Aşağıdaki kayıtların tamamını hiçbir karakterini değiştirmeden olduğu gibi yeniden yazın.
───── Verilen kayıtlar
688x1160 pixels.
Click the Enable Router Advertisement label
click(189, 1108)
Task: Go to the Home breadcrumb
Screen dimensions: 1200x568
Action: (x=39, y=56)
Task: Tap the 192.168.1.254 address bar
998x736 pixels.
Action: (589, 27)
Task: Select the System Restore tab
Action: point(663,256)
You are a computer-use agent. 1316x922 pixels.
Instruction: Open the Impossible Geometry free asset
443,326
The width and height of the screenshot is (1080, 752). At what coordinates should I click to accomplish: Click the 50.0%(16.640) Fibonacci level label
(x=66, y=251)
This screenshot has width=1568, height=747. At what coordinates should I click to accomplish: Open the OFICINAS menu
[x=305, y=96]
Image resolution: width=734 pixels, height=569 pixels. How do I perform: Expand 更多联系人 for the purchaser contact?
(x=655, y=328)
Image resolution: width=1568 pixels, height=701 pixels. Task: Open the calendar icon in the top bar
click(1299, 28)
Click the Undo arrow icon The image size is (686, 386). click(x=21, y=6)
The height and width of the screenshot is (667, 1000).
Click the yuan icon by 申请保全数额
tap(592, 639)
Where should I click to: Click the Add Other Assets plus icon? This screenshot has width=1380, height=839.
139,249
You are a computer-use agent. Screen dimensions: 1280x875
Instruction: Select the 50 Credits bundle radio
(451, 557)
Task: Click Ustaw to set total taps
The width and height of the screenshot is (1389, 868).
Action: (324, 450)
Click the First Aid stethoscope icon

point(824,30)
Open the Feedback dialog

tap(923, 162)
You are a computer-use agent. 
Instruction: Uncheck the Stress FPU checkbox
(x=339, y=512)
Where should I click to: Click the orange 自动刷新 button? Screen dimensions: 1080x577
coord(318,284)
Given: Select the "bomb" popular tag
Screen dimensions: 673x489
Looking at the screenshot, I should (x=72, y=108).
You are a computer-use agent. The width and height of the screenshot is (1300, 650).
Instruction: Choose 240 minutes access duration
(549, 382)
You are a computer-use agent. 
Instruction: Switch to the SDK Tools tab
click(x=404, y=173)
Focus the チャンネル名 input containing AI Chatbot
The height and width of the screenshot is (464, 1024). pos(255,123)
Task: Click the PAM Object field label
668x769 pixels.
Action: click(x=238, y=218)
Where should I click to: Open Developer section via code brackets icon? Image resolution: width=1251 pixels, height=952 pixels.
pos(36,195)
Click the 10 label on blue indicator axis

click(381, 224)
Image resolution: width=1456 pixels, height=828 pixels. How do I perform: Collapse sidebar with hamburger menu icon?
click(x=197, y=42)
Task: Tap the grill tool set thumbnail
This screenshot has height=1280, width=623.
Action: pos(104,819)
──────────
■ Alıştırma yanıtı ■
688x1160 pixels.
Click the Enable Router Advertisement label
click(189, 1108)
Task: Go to the Home breadcrumb
Screen dimensions: 1200x568
Action: (x=39, y=56)
Task: Tap the 192.168.1.254 address bar
998x736 pixels.
Action: (589, 27)
Task: Select the System Restore tab
Action: point(663,256)
You are a computer-use agent. 1316x922 pixels.
Instruction: Open the Impossible Geometry free asset
443,326
The width and height of the screenshot is (1080, 752). At what coordinates should I click to accomplish: Click the 50.0%(16.640) Fibonacci level label
(x=66, y=251)
This screenshot has width=1568, height=747. At what coordinates should I click to accomplish: Open the OFICINAS menu
[x=305, y=96]
Image resolution: width=734 pixels, height=569 pixels. How do I perform: Expand 更多联系人 for the purchaser contact?
(x=655, y=328)
Image resolution: width=1568 pixels, height=701 pixels. Task: Open the calendar icon in the top bar
click(1299, 28)
Click the Undo arrow icon The image size is (686, 386). click(x=21, y=6)
The height and width of the screenshot is (667, 1000).
Click the yuan icon by 申请保全数额
tap(592, 639)
Where should I click to: Click the Add Other Assets plus icon? This screenshot has width=1380, height=839.
139,249
You are a computer-use agent. Screen dimensions: 1280x875
Instruction: Select the 50 Credits bundle radio
(451, 557)
Task: Click Ustaw to set total taps
The width and height of the screenshot is (1389, 868).
Action: (324, 450)
Click the First Aid stethoscope icon

point(824,30)
Open the Feedback dialog

tap(923, 162)
You are a computer-use agent. 
Instruction: Uncheck the Stress FPU checkbox
(x=339, y=512)
Where should I click to: Click the orange 自动刷新 button? Screen dimensions: 1080x577
coord(318,284)
Given: Select the "bomb" popular tag
Screen dimensions: 673x489
Looking at the screenshot, I should (x=72, y=108).
You are a computer-use agent. The width and height of the screenshot is (1300, 650).
Instruction: Choose 240 minutes access duration
(549, 382)
You are a computer-use agent. 
Instruction: Switch to the SDK Tools tab
click(x=404, y=173)
Focus the チャンネル名 input containing AI Chatbot
The height and width of the screenshot is (464, 1024). pos(255,123)
Task: Click the PAM Object field label
668x769 pixels.
Action: click(x=238, y=218)
Where should I click to: Open Developer section via code brackets icon? Image resolution: width=1251 pixels, height=952 pixels.
pos(36,195)
Click the 10 label on blue indicator axis

click(381, 224)
Image resolution: width=1456 pixels, height=828 pixels. How do I perform: Collapse sidebar with hamburger menu icon?
click(x=197, y=42)
Task: Tap the grill tool set thumbnail
This screenshot has height=1280, width=623.
Action: pos(104,819)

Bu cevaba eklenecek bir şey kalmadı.